Filter on the word "will": copy each matching line from the listing below.

..............................

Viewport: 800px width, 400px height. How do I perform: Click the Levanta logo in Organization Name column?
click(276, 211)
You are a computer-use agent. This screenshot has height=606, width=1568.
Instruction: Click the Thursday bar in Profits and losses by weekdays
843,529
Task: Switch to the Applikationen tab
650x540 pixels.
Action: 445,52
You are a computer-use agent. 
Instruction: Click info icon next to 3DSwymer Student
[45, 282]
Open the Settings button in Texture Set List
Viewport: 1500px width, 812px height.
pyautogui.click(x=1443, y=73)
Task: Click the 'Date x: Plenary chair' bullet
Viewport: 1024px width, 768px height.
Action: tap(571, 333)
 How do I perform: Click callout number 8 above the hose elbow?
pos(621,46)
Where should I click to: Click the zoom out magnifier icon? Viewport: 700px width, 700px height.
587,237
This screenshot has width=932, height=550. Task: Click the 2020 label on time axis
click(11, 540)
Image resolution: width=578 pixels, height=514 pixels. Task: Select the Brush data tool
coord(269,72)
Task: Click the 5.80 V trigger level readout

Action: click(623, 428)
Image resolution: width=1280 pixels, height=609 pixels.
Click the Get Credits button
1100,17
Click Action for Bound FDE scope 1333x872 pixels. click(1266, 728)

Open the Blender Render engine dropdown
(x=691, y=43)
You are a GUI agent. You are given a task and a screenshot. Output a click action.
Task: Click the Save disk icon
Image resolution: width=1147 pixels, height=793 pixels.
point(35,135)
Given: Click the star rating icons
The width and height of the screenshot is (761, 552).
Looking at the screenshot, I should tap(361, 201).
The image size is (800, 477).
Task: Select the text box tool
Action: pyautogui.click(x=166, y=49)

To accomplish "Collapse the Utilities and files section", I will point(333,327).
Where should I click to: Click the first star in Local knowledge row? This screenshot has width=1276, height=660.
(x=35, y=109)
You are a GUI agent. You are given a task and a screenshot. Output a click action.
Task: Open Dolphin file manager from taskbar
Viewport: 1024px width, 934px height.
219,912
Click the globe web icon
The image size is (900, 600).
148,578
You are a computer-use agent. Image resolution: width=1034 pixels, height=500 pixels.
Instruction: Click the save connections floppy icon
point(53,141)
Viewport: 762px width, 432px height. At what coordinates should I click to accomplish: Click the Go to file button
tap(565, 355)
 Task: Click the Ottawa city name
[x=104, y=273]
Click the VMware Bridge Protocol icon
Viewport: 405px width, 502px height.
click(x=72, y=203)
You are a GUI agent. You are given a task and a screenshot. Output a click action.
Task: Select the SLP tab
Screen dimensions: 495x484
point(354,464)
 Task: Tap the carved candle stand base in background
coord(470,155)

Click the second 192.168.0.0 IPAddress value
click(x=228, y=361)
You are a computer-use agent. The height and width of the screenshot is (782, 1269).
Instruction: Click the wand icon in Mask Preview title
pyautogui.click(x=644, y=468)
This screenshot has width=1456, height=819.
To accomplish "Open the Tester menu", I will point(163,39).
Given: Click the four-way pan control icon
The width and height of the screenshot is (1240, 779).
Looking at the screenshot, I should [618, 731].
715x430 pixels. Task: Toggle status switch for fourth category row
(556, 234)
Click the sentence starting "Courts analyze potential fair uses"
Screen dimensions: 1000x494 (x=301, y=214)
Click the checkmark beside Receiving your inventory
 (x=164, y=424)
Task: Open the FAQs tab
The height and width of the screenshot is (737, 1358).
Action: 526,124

..............................

Expected answer:
To accomplish "Collapse the Utilities and files section", I will point(333,327).
To accomplish "Open the Tester menu", I will point(163,39).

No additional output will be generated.